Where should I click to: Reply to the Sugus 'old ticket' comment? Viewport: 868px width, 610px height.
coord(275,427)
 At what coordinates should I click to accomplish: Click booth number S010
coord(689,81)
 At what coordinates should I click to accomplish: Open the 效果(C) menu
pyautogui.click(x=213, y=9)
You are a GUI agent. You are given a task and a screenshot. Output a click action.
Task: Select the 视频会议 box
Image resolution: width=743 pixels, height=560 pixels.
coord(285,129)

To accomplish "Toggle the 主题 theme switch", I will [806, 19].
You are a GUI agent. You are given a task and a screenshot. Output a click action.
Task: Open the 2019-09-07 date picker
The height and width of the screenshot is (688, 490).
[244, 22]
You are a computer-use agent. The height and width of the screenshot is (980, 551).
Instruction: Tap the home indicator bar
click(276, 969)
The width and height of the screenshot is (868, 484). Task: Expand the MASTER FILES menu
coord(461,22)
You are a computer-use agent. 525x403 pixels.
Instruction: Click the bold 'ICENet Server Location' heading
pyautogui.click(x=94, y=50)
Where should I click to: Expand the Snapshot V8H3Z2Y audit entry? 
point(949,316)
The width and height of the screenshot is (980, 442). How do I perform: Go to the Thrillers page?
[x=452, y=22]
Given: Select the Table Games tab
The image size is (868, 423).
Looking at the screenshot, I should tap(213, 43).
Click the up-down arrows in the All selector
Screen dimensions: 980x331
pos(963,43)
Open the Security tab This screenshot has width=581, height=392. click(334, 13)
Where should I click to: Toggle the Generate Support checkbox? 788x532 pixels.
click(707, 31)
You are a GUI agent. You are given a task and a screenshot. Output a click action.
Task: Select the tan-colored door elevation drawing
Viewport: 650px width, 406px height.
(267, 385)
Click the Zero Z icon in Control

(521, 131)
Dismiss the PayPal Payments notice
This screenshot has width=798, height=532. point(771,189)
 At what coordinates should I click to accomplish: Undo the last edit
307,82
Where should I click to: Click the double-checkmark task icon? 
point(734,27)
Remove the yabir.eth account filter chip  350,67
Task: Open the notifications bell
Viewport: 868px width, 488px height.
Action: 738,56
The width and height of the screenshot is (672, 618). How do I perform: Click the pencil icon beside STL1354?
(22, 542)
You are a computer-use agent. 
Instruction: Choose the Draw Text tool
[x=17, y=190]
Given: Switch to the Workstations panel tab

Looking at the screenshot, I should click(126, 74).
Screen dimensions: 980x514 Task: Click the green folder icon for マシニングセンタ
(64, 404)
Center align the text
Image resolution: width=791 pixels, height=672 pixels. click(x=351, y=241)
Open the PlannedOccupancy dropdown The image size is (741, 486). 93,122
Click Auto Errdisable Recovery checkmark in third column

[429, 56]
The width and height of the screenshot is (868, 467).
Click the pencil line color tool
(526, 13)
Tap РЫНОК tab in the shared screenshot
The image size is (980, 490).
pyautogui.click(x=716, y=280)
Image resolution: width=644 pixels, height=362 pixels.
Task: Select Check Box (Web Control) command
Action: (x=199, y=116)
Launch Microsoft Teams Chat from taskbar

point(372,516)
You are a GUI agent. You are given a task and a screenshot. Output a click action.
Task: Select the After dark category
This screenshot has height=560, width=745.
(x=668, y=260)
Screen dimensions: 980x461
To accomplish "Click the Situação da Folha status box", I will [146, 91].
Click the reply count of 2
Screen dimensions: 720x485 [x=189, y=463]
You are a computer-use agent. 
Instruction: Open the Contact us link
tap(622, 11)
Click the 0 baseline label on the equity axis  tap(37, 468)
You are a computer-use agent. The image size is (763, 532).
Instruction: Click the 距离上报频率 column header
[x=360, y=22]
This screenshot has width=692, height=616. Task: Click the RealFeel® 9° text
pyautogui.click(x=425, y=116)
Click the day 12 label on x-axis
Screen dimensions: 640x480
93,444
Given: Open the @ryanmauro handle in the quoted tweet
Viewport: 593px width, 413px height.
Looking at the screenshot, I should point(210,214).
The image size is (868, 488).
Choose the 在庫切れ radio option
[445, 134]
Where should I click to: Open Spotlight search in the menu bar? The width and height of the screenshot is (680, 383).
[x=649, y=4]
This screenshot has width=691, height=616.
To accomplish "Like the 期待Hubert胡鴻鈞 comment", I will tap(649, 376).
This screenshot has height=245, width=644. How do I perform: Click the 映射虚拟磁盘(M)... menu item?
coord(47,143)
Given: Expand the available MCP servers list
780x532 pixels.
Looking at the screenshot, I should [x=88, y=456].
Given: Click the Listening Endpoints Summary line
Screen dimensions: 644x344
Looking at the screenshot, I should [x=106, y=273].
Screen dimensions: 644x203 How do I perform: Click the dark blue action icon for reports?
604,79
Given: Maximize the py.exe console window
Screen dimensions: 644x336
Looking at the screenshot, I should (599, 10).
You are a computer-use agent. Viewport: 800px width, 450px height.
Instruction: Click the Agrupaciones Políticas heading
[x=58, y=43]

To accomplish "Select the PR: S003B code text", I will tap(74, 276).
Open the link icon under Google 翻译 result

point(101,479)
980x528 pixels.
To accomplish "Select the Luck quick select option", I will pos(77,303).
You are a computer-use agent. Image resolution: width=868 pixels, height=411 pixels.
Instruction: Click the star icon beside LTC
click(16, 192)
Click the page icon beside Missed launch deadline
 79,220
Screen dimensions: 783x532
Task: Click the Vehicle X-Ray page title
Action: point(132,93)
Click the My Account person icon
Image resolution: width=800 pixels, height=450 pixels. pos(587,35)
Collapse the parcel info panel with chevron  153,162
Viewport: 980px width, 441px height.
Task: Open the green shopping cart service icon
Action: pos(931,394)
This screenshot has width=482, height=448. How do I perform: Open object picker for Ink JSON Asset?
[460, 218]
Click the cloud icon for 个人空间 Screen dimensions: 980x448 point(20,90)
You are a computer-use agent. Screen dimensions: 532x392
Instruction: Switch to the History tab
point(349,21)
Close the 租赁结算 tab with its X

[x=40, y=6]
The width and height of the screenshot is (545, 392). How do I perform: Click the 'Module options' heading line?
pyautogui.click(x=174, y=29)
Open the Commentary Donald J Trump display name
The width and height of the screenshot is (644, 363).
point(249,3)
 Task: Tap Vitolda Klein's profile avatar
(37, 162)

· · · ·

TRY IT »
Write out the records above again, keeping each one identical to the original.

SOLUTION »
Where should I click to: Reply to the Sugus 'old ticket' comment? Viewport: 868px width, 610px height.
coord(275,427)
 At what coordinates should I click to accomplish: Click booth number S010
coord(689,81)
 At what coordinates should I click to accomplish: Open the 效果(C) menu
pyautogui.click(x=213, y=9)
You are a GUI agent. You are given a task and a screenshot. Output a click action.
Task: Select the 视频会议 box
Image resolution: width=743 pixels, height=560 pixels.
coord(285,129)

To accomplish "Toggle the 主题 theme switch", I will [806, 19].
You are a GUI agent. You are given a task and a screenshot. Output a click action.
Task: Open the 2019-09-07 date picker
The height and width of the screenshot is (688, 490).
[244, 22]
You are a computer-use agent. The height and width of the screenshot is (980, 551).
Instruction: Tap the home indicator bar
click(276, 969)
The width and height of the screenshot is (868, 484). Task: Expand the MASTER FILES menu
coord(461,22)
You are a computer-use agent. 525x403 pixels.
Instruction: Click the bold 'ICENet Server Location' heading
pyautogui.click(x=94, y=50)
Where should I click to: Expand the Snapshot V8H3Z2Y audit entry? 
point(949,316)
The width and height of the screenshot is (980, 442). How do I perform: Go to the Thrillers page?
[x=452, y=22]
Given: Select the Table Games tab
The image size is (868, 423).
Looking at the screenshot, I should tap(213, 43).
Click the up-down arrows in the All selector
Screen dimensions: 980x331
pos(963,43)
Open the Security tab This screenshot has width=581, height=392. click(334, 13)
Where should I click to: Toggle the Generate Support checkbox? 788x532 pixels.
click(707, 31)
You are a GUI agent. You are given a task and a screenshot. Output a click action.
Task: Select the tan-colored door elevation drawing
Viewport: 650px width, 406px height.
(267, 385)
Click the Zero Z icon in Control

(521, 131)
Dismiss the PayPal Payments notice
This screenshot has width=798, height=532. point(771,189)
 At what coordinates should I click to accomplish: Undo the last edit
307,82
Where should I click to: Click the double-checkmark task icon? 
point(734,27)
Remove the yabir.eth account filter chip  350,67
Task: Open the notifications bell
Viewport: 868px width, 488px height.
Action: 738,56
The width and height of the screenshot is (672, 618). How do I perform: Click the pencil icon beside STL1354?
(22, 542)
You are a computer-use agent. 
Instruction: Choose the Draw Text tool
[x=17, y=190]
Given: Switch to the Workstations panel tab

Looking at the screenshot, I should click(126, 74).
Screen dimensions: 980x514 Task: Click the green folder icon for マシニングセンタ
(64, 404)
Center align the text
Image resolution: width=791 pixels, height=672 pixels. click(x=351, y=241)
Open the PlannedOccupancy dropdown The image size is (741, 486). 93,122
Click Auto Errdisable Recovery checkmark in third column

[429, 56]
The width and height of the screenshot is (868, 467).
Click the pencil line color tool
(526, 13)
Tap РЫНОК tab in the shared screenshot
The image size is (980, 490).
pyautogui.click(x=716, y=280)
Image resolution: width=644 pixels, height=362 pixels.
Task: Select Check Box (Web Control) command
Action: (x=199, y=116)
Launch Microsoft Teams Chat from taskbar

point(372,516)
You are a GUI agent. You are given a task and a screenshot. Output a click action.
Task: Select the After dark category
This screenshot has height=560, width=745.
(x=668, y=260)
Screen dimensions: 980x461
To accomplish "Click the Situação da Folha status box", I will [146, 91].
Click the reply count of 2
Screen dimensions: 720x485 [x=189, y=463]
You are a computer-use agent. 
Instruction: Open the Contact us link
tap(622, 11)
Click the 0 baseline label on the equity axis  tap(37, 468)
You are a computer-use agent. The image size is (763, 532).
Instruction: Click the 距离上报频率 column header
[x=360, y=22]
This screenshot has width=692, height=616. Task: Click the RealFeel® 9° text
pyautogui.click(x=425, y=116)
Click the day 12 label on x-axis
Screen dimensions: 640x480
93,444
Given: Open the @ryanmauro handle in the quoted tweet
Viewport: 593px width, 413px height.
Looking at the screenshot, I should point(210,214).
The image size is (868, 488).
Choose the 在庫切れ radio option
[445, 134]
Where should I click to: Open Spotlight search in the menu bar? The width and height of the screenshot is (680, 383).
[x=649, y=4]
This screenshot has width=691, height=616.
To accomplish "Like the 期待Hubert胡鴻鈞 comment", I will tap(649, 376).
This screenshot has height=245, width=644. How do I perform: Click the 映射虚拟磁盘(M)... menu item?
coord(47,143)
Given: Expand the available MCP servers list
780x532 pixels.
Looking at the screenshot, I should [x=88, y=456].
Given: Click the Listening Endpoints Summary line
Screen dimensions: 644x344
Looking at the screenshot, I should [x=106, y=273].
Screen dimensions: 644x203 How do I perform: Click the dark blue action icon for reports?
604,79
Given: Maximize the py.exe console window
Screen dimensions: 644x336
Looking at the screenshot, I should (599, 10).
You are a computer-use agent. Viewport: 800px width, 450px height.
Instruction: Click the Agrupaciones Políticas heading
[x=58, y=43]

To accomplish "Select the PR: S003B code text", I will tap(74, 276).
Open the link icon under Google 翻译 result

point(101,479)
980x528 pixels.
To accomplish "Select the Luck quick select option", I will pos(77,303).
You are a computer-use agent. Image resolution: width=868 pixels, height=411 pixels.
Instruction: Click the star icon beside LTC
click(16, 192)
Click the page icon beside Missed launch deadline
 79,220
Screen dimensions: 783x532
Task: Click the Vehicle X-Ray page title
Action: point(132,93)
Click the My Account person icon
Image resolution: width=800 pixels, height=450 pixels. pos(587,35)
Collapse the parcel info panel with chevron  153,162
Viewport: 980px width, 441px height.
Task: Open the green shopping cart service icon
Action: pos(931,394)
This screenshot has width=482, height=448. How do I perform: Open object picker for Ink JSON Asset?
[460, 218]
Click the cloud icon for 个人空间 Screen dimensions: 980x448 point(20,90)
You are a computer-use agent. Screen dimensions: 532x392
Instruction: Switch to the History tab
point(349,21)
Close the 租赁结算 tab with its X

[x=40, y=6]
The width and height of the screenshot is (545, 392). How do I perform: Click the 'Module options' heading line?
pyautogui.click(x=174, y=29)
Open the Commentary Donald J Trump display name
The width and height of the screenshot is (644, 363).
point(249,3)
 Task: Tap Vitolda Klein's profile avatar
(37, 162)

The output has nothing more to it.